◆ **Request**:
Transcribe every one of the records below word for word, leaving out the pictures.

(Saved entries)
----
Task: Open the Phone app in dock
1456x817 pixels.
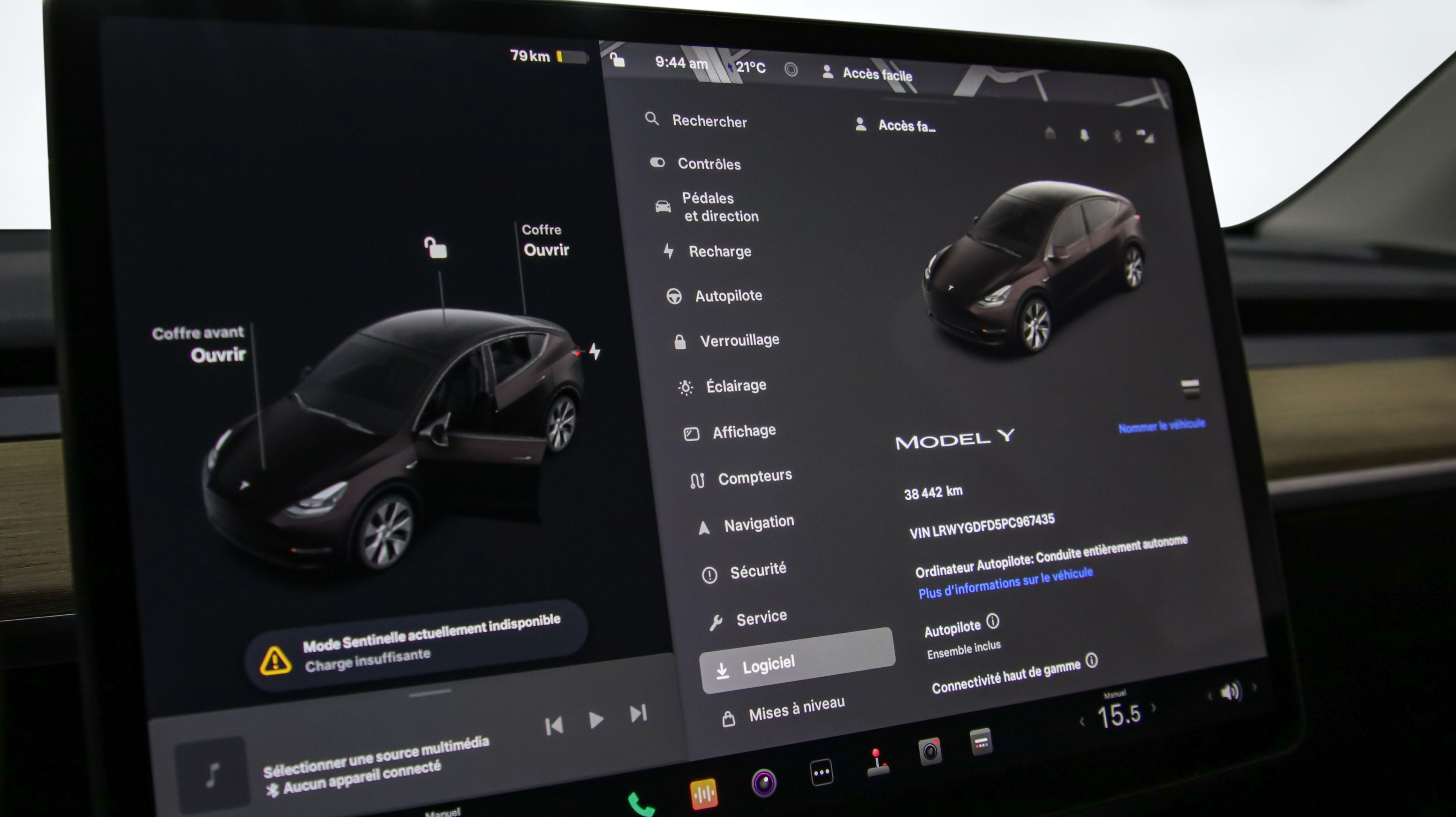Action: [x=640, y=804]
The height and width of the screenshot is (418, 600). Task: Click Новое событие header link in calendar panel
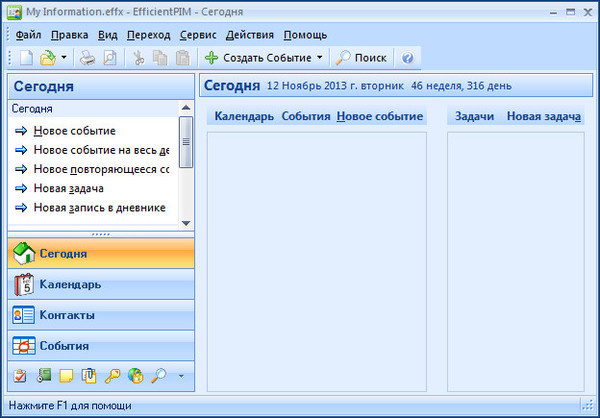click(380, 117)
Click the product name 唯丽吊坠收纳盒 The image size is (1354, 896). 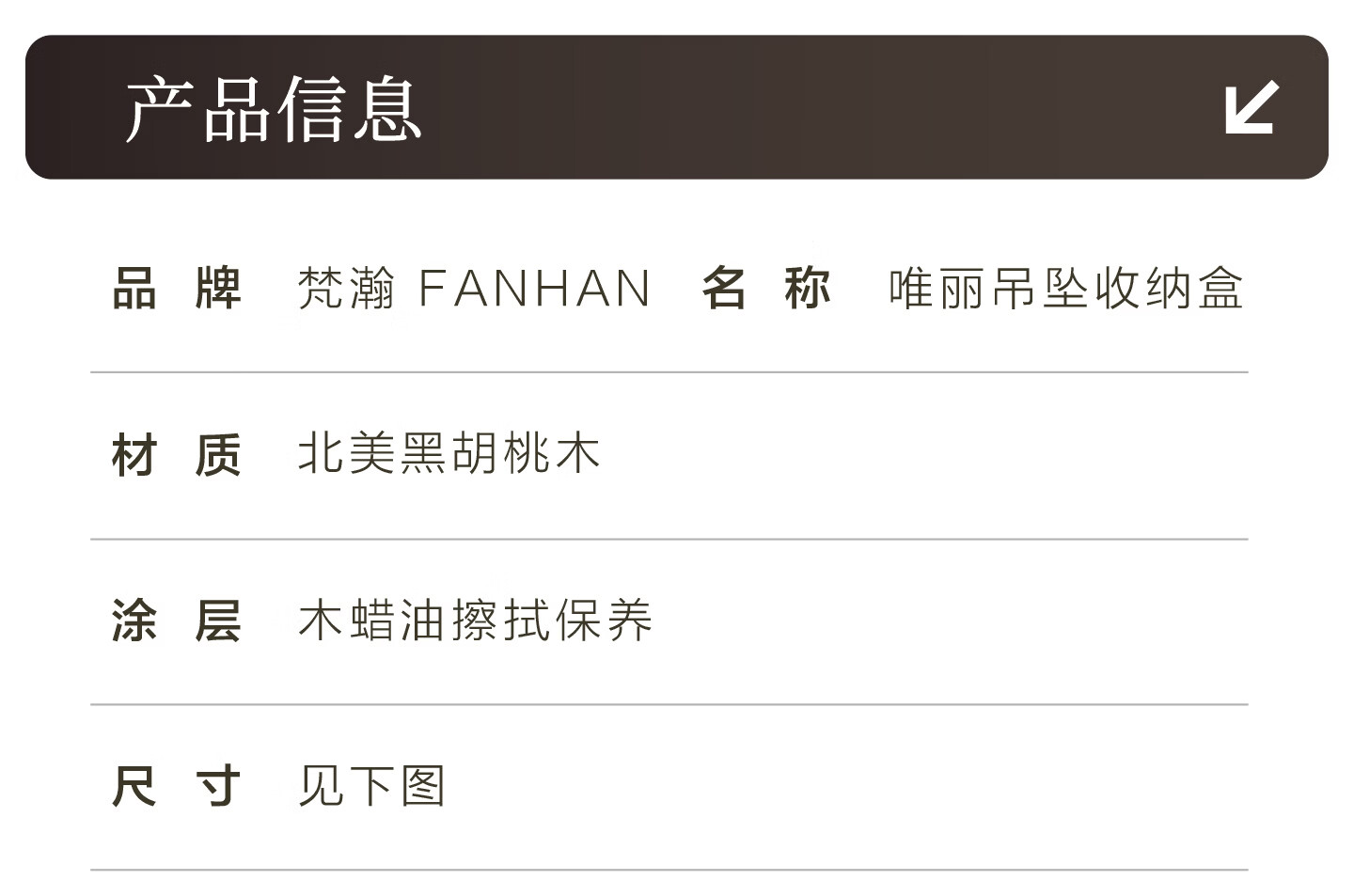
----
◆ **Answer to the exercise**:
Task: Open the Phone app in dock
1456x817 pixels.
Action: [x=640, y=804]
The height and width of the screenshot is (418, 600). Task: Click Новое событие header link in calendar panel
click(380, 117)
Click the product name 唯丽吊坠收纳盒 The image size is (1354, 896). 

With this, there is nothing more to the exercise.